Digital Health Intervention to Lower Cardiovascular Risk
Does a digital health intervention to improve diet and physical activity reduce risk for myocardial infarction (MI) among a South Asian population?
The SAHARA (South Asian Heart Risk Assessment) trial was a single-blind, community-based randomized controlled trial among adults of South Asian ancestry, ages ≥30 years, residing in Ontario and British Columbia who were free of cardiovascular disease at baseline. Follow-up was for 12 months. Data were collected between June 3, 2012, and October 27, 2013. The digital intervention included goal setting emails or text messages, which focused on improving diet and physical activity. Messages were tailored to the participant’s self-reported stage of change. The primary outcomes included change in MI risk score from baseline to 1-year follow-up. Secondary outcomes included change in the individual components of the risk score, including blood pressure, waist-to-hip ratio, glycated hemoglobin level, and the ratio of apolipoprotein B to apolipoprotein A. Genetic risk for MI was determined by counting the 9p21 risk alleles; results were provided to each participant at baseline.
A total of 343 men and women (51.9% men, mean age 50.6 years) were randomized to the digital health intervention (n = 169) or the control group (n = 174).
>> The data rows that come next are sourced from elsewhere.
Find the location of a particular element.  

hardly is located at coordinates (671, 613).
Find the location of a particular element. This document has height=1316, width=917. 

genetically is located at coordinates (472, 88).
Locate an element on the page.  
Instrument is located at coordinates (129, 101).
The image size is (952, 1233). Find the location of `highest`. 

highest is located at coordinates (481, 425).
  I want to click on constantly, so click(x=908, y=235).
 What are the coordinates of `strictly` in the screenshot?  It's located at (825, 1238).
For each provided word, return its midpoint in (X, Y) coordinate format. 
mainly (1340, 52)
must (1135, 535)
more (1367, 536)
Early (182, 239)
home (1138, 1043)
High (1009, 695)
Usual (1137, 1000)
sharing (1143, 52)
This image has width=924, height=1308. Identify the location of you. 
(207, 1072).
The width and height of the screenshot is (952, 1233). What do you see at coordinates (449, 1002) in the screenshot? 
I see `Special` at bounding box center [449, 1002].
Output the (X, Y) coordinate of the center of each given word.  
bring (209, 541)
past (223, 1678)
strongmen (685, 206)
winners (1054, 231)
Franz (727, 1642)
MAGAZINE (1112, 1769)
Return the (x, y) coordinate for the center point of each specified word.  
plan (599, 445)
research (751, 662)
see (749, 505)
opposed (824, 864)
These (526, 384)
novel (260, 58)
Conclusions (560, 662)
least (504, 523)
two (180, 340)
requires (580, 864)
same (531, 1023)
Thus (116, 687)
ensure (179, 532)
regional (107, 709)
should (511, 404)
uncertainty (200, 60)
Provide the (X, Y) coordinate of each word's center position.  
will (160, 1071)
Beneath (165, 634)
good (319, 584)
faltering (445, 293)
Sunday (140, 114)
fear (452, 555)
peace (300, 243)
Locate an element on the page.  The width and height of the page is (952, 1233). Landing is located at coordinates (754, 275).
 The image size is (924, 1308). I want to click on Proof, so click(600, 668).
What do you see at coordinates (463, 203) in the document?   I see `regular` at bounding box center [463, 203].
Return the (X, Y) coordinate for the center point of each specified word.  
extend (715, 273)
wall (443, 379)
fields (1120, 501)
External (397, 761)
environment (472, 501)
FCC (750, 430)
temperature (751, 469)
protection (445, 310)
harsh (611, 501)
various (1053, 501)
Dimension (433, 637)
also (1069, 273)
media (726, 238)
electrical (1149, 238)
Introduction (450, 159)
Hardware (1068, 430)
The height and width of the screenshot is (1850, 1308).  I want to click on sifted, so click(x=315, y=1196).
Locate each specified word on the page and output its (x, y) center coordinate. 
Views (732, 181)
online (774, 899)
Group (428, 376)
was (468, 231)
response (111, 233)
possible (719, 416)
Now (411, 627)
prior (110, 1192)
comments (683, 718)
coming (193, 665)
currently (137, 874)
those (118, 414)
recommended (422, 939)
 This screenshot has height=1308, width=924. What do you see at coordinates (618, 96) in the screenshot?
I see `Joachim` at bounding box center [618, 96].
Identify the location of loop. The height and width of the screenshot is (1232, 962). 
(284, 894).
The main MI risk score was 13.6 (standard deviation [SD] 6.6) at baseline. No significant differences were observed in the change in MI score after 1 year for the digital health intervention and the control groups (−0.27; 95% confidence interval [CI], −1.12 to 0.58; p = 0.53) after adjusting for baseline scores. No difference was observed between groups for the fully adjusted model (−0.39; 95% CI, −1.24 to 0.45; p = 0.36). No association between knowledge of the genetic risk status at baseline and the change in MI risk score was found (0.19; 95% CI, −0.40 to 0.78; p = 0.53).
The investigators concluded that among South Asian adults, a digital intervention to improve diet and physical activity was not associated with a reduction in MI risk score after 12 months and was not influenced by knowledge of genetic risk status.
Digital health interventions may not promote successful changes in cardiovascular disease risk, when implemented in a manner that does not assess what participants are currently doing and thus build on current lifestyle behaviors and repeat assessments of these behaviors. As the investigators state, many of these participants were already making changes to their diet and physical activity behaviors. Digital health programs may work well in concert with traditional programs (such as in-person counseling).